WHAT YOU ARE ASKED TO DO
Nothing but the lines below from the one holding "Where should I click to: Repost" up to and including the one holding "Task: Click the Activity Reports heading" should be copied, exactly and without pictures.

RECORDS FOR THE TASK
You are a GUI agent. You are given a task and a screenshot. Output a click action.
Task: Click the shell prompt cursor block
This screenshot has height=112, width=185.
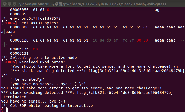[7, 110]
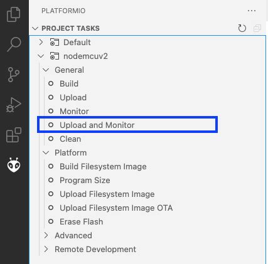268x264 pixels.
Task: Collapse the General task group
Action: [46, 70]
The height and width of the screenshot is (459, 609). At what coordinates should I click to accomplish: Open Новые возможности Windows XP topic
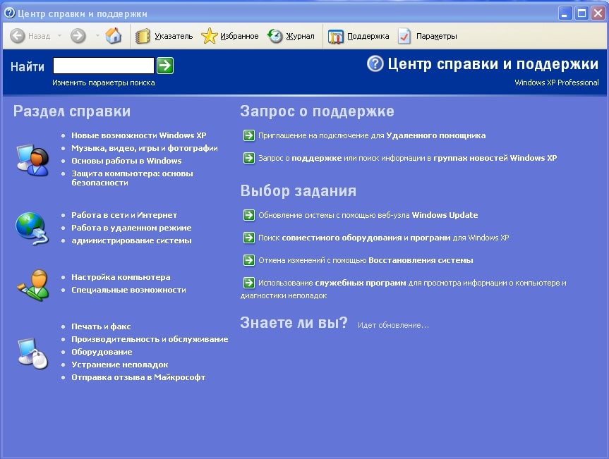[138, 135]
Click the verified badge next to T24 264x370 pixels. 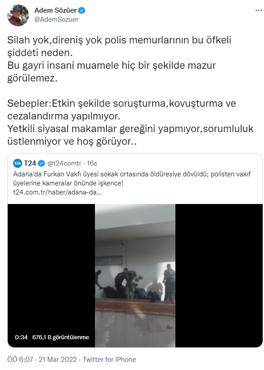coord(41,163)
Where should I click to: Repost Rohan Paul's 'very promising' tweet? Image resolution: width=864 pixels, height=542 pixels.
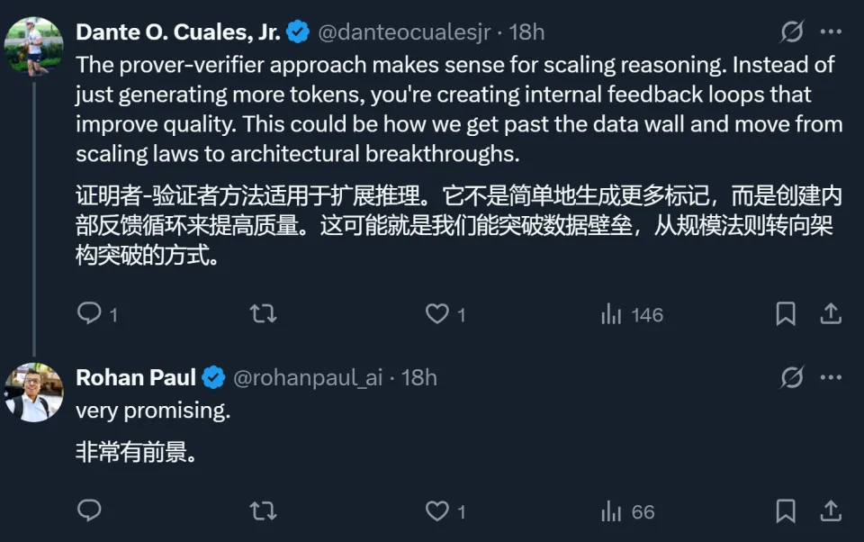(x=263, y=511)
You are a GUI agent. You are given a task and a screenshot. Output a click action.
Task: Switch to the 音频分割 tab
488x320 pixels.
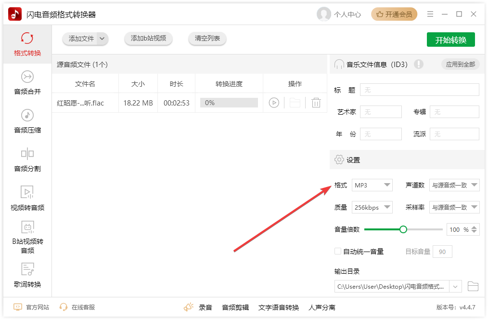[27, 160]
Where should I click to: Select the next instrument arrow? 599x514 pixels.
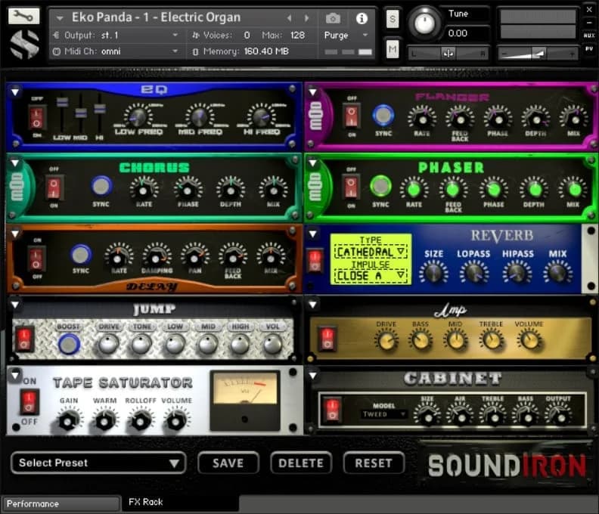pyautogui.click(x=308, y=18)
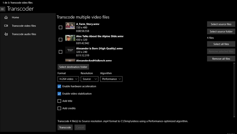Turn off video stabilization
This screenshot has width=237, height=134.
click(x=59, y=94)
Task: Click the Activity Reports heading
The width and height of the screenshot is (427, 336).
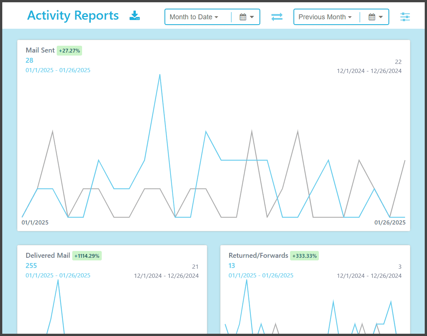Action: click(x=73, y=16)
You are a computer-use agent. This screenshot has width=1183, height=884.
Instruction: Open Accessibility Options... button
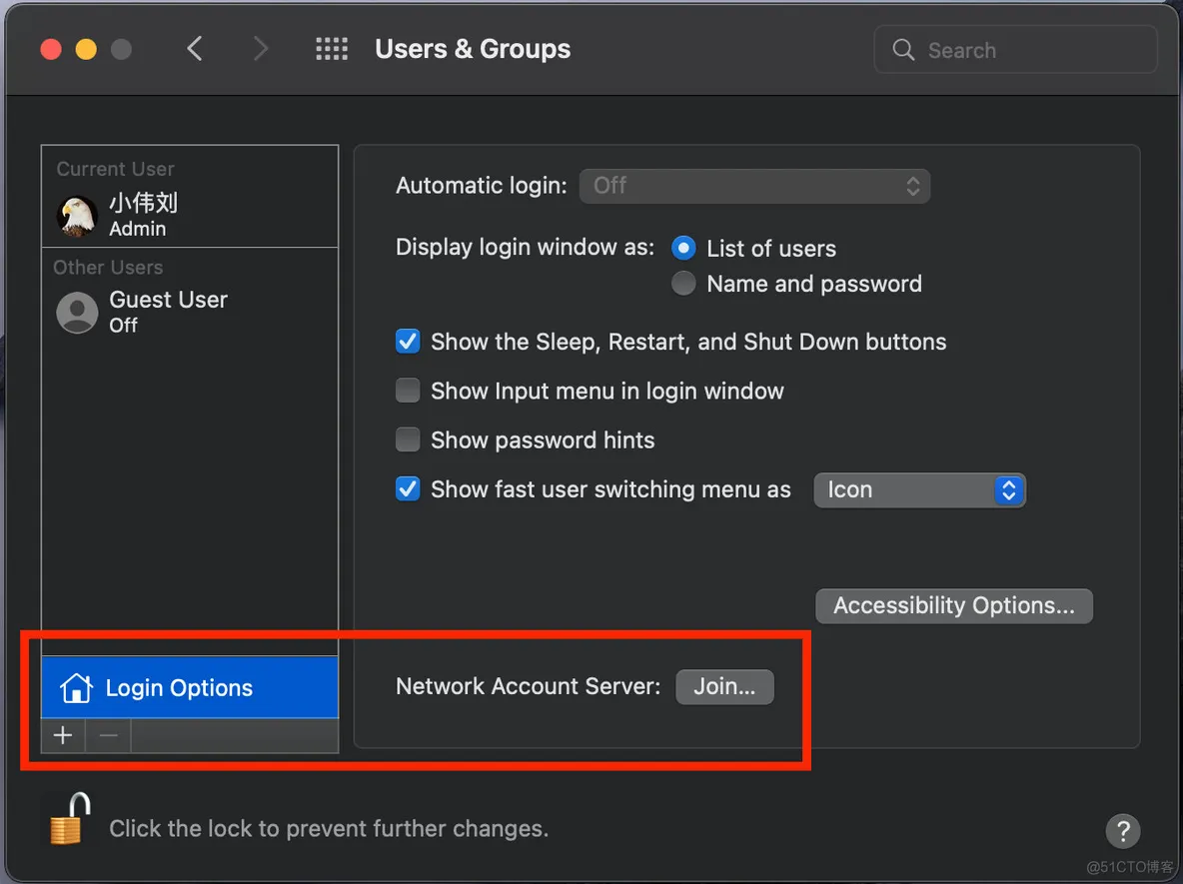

SOLUTION TO THIS EXERCISE
Where should I click to: Repost Rohan Paul's 'very promising' tweet? Image resolution: width=864 pixels, height=542 pixels.
(x=263, y=511)
You are a GUI agent. You are given a task and a screenshot. Output a click action.
Task: Switch to the 音频分割 tab
488x320 pixels.
[27, 160]
Where should I click to: Select the next instrument arrow? 599x514 pixels.
pyautogui.click(x=308, y=18)
Turn off video stabilization
This screenshot has width=237, height=134.
click(x=59, y=94)
Task: Click the Activity Reports heading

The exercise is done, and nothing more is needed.